Date: 2005-06-21 03:10 pm (UTC)
From: [identity profile] dlightful.livejournal.com
Mosquitoes Attack Some People More Than Others Um... duh? As someone who gets about 20 bites to any of her friend's 5, I could have told you this when I was a fourth grader. Must have been a slow science week. ;)

Date: 2005-06-21 03:11 pm (UTC)
From: [identity profile] brdgt.livejournal.com
But it's not true until scientists say so!

Date: 2005-06-21 03:15 pm (UTC)
From: [identity profile] tulipchica.livejournal.com
Hehe. I always thought I got bitten more than others (my grandma's response: "It's because you're so 'sweet'!"), but yes, it's nice to have the science explanation :P.

Date: 2005-06-21 05:49 pm (UTC)
From: [identity profile] cabell.livejournal.com
Wouldn't the more interesting study be WHO produces the chemicals? Like people of African descent are more susceptible to sickle cell anemia because of thousands of years of adaptation to an environment where malaria is prevalent. So you'd think people who produce anti-mosquito chemicals are probably descended from groups for whom mosquitos were a particular problem.

In my family, the mosquito attraction (and intensity of our allergic reaction) is so bad that my ancestor who fled the U.S. after the Civil War had to abandon his original destination of Cuba because his son couldn't make it through Florida, due to the mosquitos.

Date: 2005-06-21 03:22 pm (UTC)
From: [identity profile] jediwonderboy.livejournal.com
i love the science tuesday posts.

So, it seems that mosquitos don't like me, but LOVE my wife-to-be. heh.

Date: 2005-06-21 03:23 pm (UTC)
From: [identity profile] jediwonderboy.livejournal.com
plus... would not science look at this as a form of defense through evolution?

Date: 2005-06-21 04:19 pm (UTC)
From: [identity profile] rubysnow.livejournal.com
Thanks for posting the article about the North; I'm really interested in what's happening there. Whether or not there are toxins in the fish, we know that the stuff we're putting into the water and air often affects northerners first.
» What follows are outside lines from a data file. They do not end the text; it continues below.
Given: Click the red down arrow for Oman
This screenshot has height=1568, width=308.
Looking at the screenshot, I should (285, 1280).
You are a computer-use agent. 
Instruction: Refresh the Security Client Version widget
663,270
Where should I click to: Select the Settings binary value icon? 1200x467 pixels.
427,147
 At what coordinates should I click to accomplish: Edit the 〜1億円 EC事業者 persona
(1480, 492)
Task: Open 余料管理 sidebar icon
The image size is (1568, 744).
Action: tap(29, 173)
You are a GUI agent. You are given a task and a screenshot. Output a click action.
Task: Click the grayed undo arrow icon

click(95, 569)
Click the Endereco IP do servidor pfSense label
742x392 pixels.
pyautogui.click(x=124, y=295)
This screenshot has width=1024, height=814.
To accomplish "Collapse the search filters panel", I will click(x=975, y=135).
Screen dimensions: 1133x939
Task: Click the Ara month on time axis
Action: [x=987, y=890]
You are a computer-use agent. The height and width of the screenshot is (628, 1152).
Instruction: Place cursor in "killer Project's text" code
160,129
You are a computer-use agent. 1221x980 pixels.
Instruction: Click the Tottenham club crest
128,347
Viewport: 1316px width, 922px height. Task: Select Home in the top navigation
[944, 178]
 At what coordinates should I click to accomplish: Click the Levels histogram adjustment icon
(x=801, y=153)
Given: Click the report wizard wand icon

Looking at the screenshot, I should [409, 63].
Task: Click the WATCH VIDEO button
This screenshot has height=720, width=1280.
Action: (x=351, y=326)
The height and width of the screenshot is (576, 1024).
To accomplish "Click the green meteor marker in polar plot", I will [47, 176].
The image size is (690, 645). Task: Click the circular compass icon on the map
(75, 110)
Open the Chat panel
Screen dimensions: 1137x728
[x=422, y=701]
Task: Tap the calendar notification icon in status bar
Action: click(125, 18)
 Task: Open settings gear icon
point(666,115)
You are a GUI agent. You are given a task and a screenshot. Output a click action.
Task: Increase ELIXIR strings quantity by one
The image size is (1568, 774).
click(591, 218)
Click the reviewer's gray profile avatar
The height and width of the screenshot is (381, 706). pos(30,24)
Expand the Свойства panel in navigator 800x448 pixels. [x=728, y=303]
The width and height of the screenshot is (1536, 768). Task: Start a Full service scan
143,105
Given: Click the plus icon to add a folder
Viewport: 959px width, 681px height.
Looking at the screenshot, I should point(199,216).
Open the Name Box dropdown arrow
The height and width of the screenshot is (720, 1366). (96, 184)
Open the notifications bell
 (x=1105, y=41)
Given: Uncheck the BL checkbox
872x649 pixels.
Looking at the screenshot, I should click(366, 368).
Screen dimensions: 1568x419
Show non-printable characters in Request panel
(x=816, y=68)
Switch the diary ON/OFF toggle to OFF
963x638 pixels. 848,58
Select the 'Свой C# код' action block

Date: 2005-06-21 05:02 pm (UTC)
mizrobot: (Default)
From: [personal profile] mizrobot
Everyone knows that some people get bit by mosquitos more because they are sweeter. :)

Date: 2005-06-22 04:29 am (UTC)
From: [identity profile] stringy.livejournal.com
You might be interested in some of the stuff at the Skeptico blog. He's got a funny little piece about the Kansas "trials" with a link to a more thorough debunking: Let the Kids Decide. His evolution bits and links generally lean towards the humourous side of things rather than detailed analysis, but he always has links to more serious stuff.

Date: 2005-06-29 07:20 pm (UTC)
From: [identity profile] gooddreams.livejournal.com
mosquitoes love me too! i always say the thing about being sweeter.